Here are some very basic instructions for re-sizing scanned images to get them below the 500kb file size limit on Rootschat.  To resize scanned images, you will need some graphics/photo editing software.  A good free download is Irfanview:  http://www.irfanview.com/ (Instructions specific to IRFANVIEW are included below - please scroll down!)

Basically, the aim when posting an image for restoration or identification is to strike a balance between:
physical file size (the height and width of the picture as you see it on the screen),
digital file size (the amount of space the picture takes up on your computer, measured in megabytes - mb, or kilobytes - kb),
resolution of the image (measured in dots or pixels per inch - dpi or ppi), and
retaining colour information (i.e. scanning the image in full colour/RGB colour mode, NOT black and white, even if your photograph is black and white!)

Note:  These instructions are generic and every software package is different, but the general principles should be the same.  Some package-specific instructions are included where people have provided them.

1.  Scan your photos at 600dpi (dots per inch - may also be ppi: pixels per inch) and in full colour mode - even if it's a black and white picture.   Do a preview scan first, then select only the photo, or section of photo, that you want - make sure you select the photo so as not to include lots of 'white space' i.e. the scanner lid!   See "Cazza's Scanning Tutorial" on this board if you need more help with how to scan.

2.  Open the scan in your editing software.

3.  To resize a 600dpi scan, you want to change the actual dimensions of the photo (i.e. its physical size) rather than compressing it (e.g. changing the jpeg quality or reducing the dpi/ppi).  The first method will keep the original high resolution while reducing the file size (the kbs); the second method will reduce the resolution as well, which is what you don't want.  See pictures following this posting.

     Change the photo size a little at a time, and check the file size after each change, until you get it just under 500kb.

     Note for Microsoft Office Picture Manager:  Save the changes after resizing.
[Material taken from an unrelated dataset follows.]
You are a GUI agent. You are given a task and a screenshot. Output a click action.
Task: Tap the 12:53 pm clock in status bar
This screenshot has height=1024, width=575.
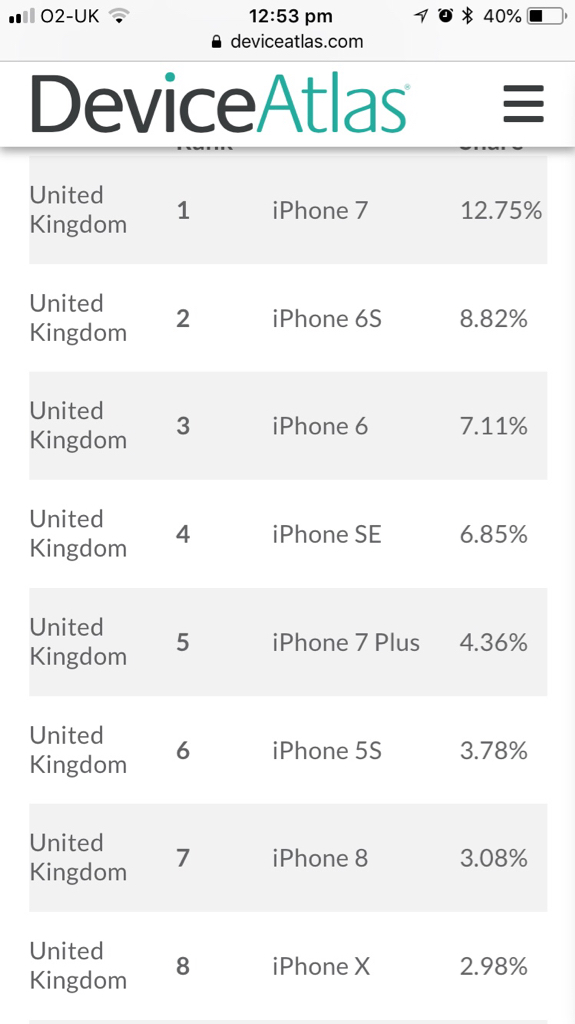[x=291, y=16]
If you don't, reducing the file size and/or the dimensions of the photo won't help as the numbers will reflect the original size.  You should do this using "Save as" so you don't alter the original scan.

4.  If you want to you could reduce the resolution to 300dpi, and then start resizing the photo - you might find you end up with a physically larger product for the same kbs, and it's still plenty for the restorers to work with.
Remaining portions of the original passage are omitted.